His fingers must have tightened in the brown's mane. The horse threw his head up with a snort.

"I tried asking round, every place I found that seemed half-way normal. They were pretty scared. Scared of their neighbors -- scared it was coming to them. Got myself run out of town a couple of times for asking into what they accounted wasn't none of my business. All I got was their name for it -- 'tornado blight'."

The avocado troll frowned. "But a tornado wouldn't have anything like the effects you were describing, Kid," she pointed out, puzzled. "And there'd be damage -- a lot of damage. There wouldn't have been much left of your 'dead towns' bar the storm cellars..."

"Yeah, well... it was talking that way got me turned out of a couple more places," he told her, scowling at the memory. "By that time I reckoned I'd paid back the Contessa whatever favors I owed her, and then some. I planned on heading someplace else, where the pickings were better, and the land wasn't thin in patches. I was clean out of cash, and mighty tired of sleeping rough -- so I found me a trail heading in to one of them little towns that were so uncommon kind to strangers, and laid up behind some rocks." His eyes shifted, slipping away from hers. "I figured sooner or later there'd be someone along..."

Oh, Kid. The troll sighed, and, as if he had caught her thought, Kid Curry's head came up defiantly.

"No matter why I was there. No-one came, anyhow... and it was kind of hot, with nothing moving... I hadn't been sleeping too well, the last few nights. Guess I must have dropped off."

He shivered suddenly. "And when I woke it was cold, like a winter's night. Cold enough to ache to the bone, and the light was grey... I got myself up and on my feet pretty quick; and then way over to the right, on the far side of the trail, I saw it."

His jaw was clenched. "It was like the air was bulging in on itself... heavy colours moving, like oil or thunder-clouds, all rolling over... No, not the air. Something else. Something, pushing through... twisting... sucking everything in...

"Like a twister stretching way up... but not clouds. Like it wasn't there at all. Like a ghost, like threads spun up out of nightmare... and it was cold. It was aching and it was hungry, and it was pulling everything in -- all the light, and the colour, and the life --" He broke off, sweating. "And I knew then what they'd meant. I knew what had happened, again and again, all over this country... and I could see it coming for me..."

"But you got away?" the hostess prompted gently as the silence between them lengthened.

Kid Curry blinked, slowly, as if he had almost forgotten where he was, and finally nodded. "Yeah. And that was the queerest thing..." He dragged one sleeve across his forehead, breath still coming in shudders. "He saw me."

The avocado troll stared at him. "Who saw you?"

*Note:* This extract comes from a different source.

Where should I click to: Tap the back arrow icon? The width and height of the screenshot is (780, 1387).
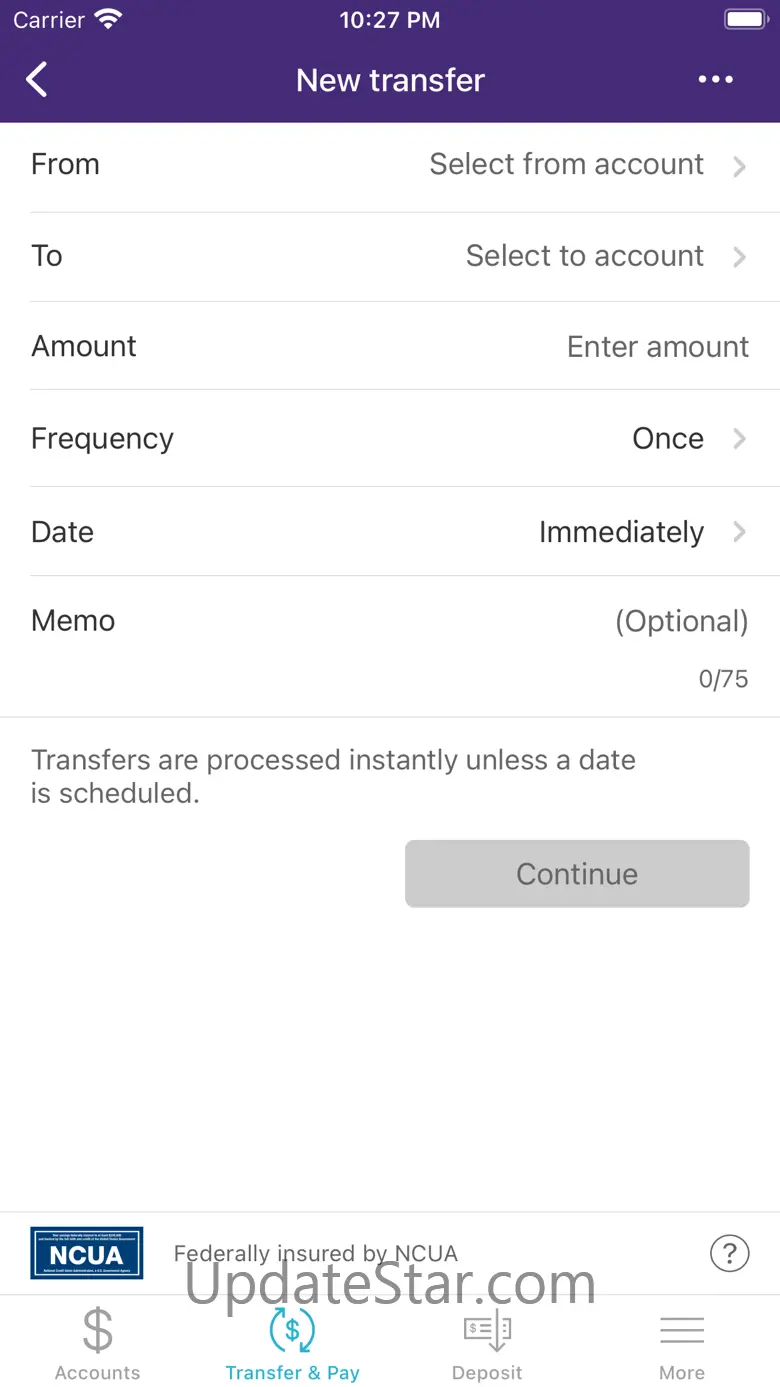click(x=37, y=80)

"One of Them... like that preacher man, I guess, like those things back in that place... with Sailor Gallifrey --"

"One of the Monitors?!"

An impatient jerk of his head. "I don't know what it was. All I know is, it was kind of like a man... only all hooded up. I never got a clear view. He was down below me, on the trail, all stooped over -- and then he looked up... and pointed. Just a dark hood, but I tell you he saw me.

"And that twister swung round and started in to move. Like it was a part of him. Or maybe like he was a part of it -- like he was its eyes...

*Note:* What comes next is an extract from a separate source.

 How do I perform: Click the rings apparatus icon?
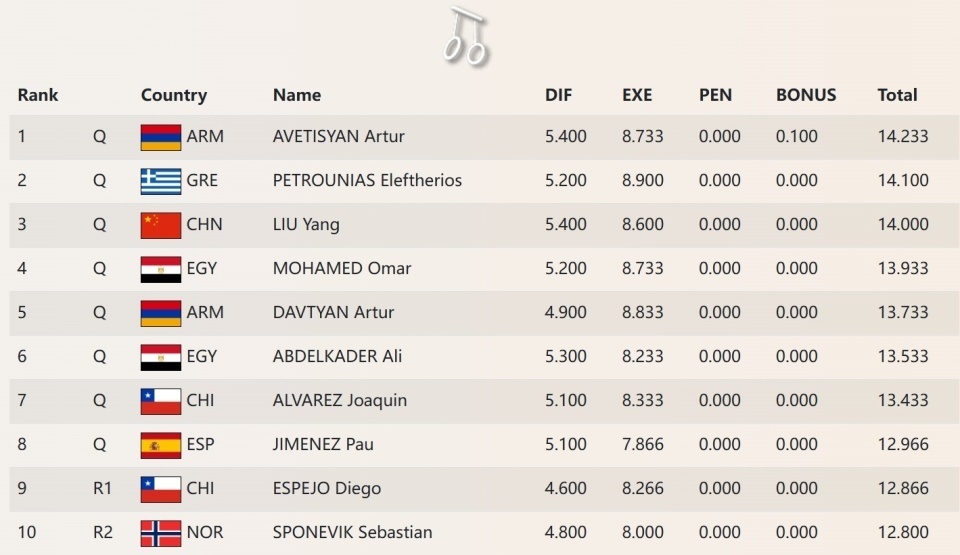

"I wasn't thinking too well back then. I was maybe three parts scared and one part mad, and I came tumbling down onto that trail and loosed off at him with everything I had. Never touched him. Guess I was aiming kind of wild -- leastways, unless all them bullets went right through... And there I was, with an empty gun and that tornado-ghost swinging up into the sky behind like damnation itself, and he was stood there in the dark just looking at me, like I was some ant running round in the dirt under his feet.

"I kind of cracked, I guess. He'd backed off a bit when he saw me, and there was some rocks in the path right down where he'd been standing. I went to grab one of them up, like I was a kid scaring crows, and it wasn't a rock. It was some sort of box made out of stone -- real heavy, I couldn't get a grip -- and when I looked up, there he was rushing towards me of a sudden, and the twister right above."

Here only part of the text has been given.